# Cleaning up tops after a logging job



## laxin213 (Feb 15, 2016)

Hello, 

looking for some advice that I'm rather frustrated to be asking for. We just had our first child about 4 weeks ago. Already seems like I'll never have any free time again! It's great but kids are a lot of work. 

I have had a contract for about 6 months (and longer in the planning stage) to have about 65 trees logged off about 3 acres of land. About 50 hard maple, rest hickory, ash and beech. They were just taken down, and the tops are left. I've got 7 acres and this land is separated by a ravine, so I can access it but I have to drive about 1 mile in a roundabout way. I have a 550xp, an ariens splitter and a gator. It's a nice firewood setup, last year I made about 22 face cords.

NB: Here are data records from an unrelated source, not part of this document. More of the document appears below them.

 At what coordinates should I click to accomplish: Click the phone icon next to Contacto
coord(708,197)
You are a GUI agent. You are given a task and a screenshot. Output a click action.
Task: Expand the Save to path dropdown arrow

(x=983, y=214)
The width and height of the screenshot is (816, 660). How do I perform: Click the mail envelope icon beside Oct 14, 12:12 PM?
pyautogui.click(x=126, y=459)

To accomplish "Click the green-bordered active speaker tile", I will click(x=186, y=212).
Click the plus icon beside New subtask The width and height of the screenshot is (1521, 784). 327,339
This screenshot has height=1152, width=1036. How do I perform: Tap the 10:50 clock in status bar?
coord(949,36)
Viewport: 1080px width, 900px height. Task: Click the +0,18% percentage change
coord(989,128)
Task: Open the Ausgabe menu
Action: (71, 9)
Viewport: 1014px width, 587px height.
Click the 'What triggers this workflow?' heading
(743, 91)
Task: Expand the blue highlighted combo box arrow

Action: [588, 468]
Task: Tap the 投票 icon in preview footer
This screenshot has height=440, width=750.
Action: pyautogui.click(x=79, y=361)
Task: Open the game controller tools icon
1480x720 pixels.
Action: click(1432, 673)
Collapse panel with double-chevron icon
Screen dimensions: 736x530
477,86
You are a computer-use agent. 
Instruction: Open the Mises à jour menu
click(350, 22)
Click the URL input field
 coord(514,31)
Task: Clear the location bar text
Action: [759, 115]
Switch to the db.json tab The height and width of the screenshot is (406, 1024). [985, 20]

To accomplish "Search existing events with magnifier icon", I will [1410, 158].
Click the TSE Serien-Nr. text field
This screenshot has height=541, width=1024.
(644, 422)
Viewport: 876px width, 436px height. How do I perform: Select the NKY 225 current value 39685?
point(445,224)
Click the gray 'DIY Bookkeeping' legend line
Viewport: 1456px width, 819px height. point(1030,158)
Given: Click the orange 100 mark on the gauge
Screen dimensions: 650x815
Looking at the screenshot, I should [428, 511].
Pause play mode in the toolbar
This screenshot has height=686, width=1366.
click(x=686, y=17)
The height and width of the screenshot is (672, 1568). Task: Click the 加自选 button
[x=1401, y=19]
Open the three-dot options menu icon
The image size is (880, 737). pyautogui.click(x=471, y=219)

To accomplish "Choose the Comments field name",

My question is what to do with these tops. 65 mature trees maybe 25" average diameter how many face cords is that, 50-60? For me that's I'm guessing at least 100 hours of cutting, splitting, and hauling it in my gator, and stacking. With the baby, both of us working, house projects, etc I don't think I have the time this summer. How long could they sit before the wood gets shot - maybe 2 years? I do have a newer insert and I burned 11 face cords (about 4 full cords) last year. I could get a dump trailer and split and sell but again it's a time thing I think. Around here delivered, split face cords go for about $85 or so. What would a firewood processor pay for something like this, tops on the ground? I don't want someone that isn't insured I'm worried about liability. I have cousins and buddies that have saws but having a bunch of people running them on my land makes me worried, if I have to ask you where your chaps are, not worth it to me. 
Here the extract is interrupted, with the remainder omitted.